### SET EXERCISE:
Could you transcribe the data below word for word, from its very first line through the line containing "tap(52, 307)", both ends included?

### ENTRIES SHOWN:
--
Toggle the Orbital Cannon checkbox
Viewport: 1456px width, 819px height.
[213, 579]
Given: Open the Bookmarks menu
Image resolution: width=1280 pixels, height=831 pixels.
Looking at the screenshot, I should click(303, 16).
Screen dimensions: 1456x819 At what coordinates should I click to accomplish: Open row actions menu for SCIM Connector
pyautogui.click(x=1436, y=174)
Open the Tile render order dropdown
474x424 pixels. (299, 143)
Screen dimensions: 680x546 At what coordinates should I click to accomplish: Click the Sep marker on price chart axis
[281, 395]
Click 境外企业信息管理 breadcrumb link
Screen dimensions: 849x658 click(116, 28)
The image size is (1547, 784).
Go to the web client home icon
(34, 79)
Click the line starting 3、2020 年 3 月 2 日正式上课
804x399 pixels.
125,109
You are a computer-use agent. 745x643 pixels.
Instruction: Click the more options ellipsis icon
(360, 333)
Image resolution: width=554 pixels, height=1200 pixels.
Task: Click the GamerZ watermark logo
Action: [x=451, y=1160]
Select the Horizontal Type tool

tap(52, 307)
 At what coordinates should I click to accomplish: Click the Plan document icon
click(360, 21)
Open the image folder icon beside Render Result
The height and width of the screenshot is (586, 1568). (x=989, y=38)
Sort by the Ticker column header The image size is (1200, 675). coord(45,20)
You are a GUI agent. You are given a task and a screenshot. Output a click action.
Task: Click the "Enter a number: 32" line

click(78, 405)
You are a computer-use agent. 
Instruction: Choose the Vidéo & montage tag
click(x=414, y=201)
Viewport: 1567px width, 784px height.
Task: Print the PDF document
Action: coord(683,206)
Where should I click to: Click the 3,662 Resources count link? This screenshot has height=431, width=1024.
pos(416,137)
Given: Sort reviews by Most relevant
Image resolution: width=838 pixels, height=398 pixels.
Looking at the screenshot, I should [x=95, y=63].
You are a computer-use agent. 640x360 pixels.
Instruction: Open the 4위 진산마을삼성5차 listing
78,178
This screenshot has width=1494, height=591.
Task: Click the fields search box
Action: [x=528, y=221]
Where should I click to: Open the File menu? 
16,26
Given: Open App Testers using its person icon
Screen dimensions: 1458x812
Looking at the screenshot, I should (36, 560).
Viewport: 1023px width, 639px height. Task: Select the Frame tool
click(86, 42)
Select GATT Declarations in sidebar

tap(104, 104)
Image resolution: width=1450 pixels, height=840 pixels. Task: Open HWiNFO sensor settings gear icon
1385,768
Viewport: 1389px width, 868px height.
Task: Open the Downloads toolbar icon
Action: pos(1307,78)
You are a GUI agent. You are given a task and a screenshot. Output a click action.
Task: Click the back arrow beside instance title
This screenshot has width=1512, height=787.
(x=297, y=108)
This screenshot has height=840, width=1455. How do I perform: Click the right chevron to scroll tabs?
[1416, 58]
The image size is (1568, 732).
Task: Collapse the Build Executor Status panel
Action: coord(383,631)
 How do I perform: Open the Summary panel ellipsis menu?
--
### WRITTEN SOLUTION:
Toggle the Orbital Cannon checkbox
Viewport: 1456px width, 819px height.
[213, 579]
Given: Open the Bookmarks menu
Image resolution: width=1280 pixels, height=831 pixels.
Looking at the screenshot, I should click(303, 16).
Screen dimensions: 1456x819 At what coordinates should I click to accomplish: Open row actions menu for SCIM Connector
pyautogui.click(x=1436, y=174)
Open the Tile render order dropdown
474x424 pixels. (299, 143)
Screen dimensions: 680x546 At what coordinates should I click to accomplish: Click the Sep marker on price chart axis
[281, 395]
Click 境外企业信息管理 breadcrumb link
Screen dimensions: 849x658 click(116, 28)
The image size is (1547, 784).
Go to the web client home icon
(34, 79)
Click the line starting 3、2020 年 3 月 2 日正式上课
804x399 pixels.
125,109
You are a computer-use agent. 745x643 pixels.
Instruction: Click the more options ellipsis icon
(360, 333)
Image resolution: width=554 pixels, height=1200 pixels.
Task: Click the GamerZ watermark logo
Action: [x=451, y=1160]
Select the Horizontal Type tool

tap(52, 307)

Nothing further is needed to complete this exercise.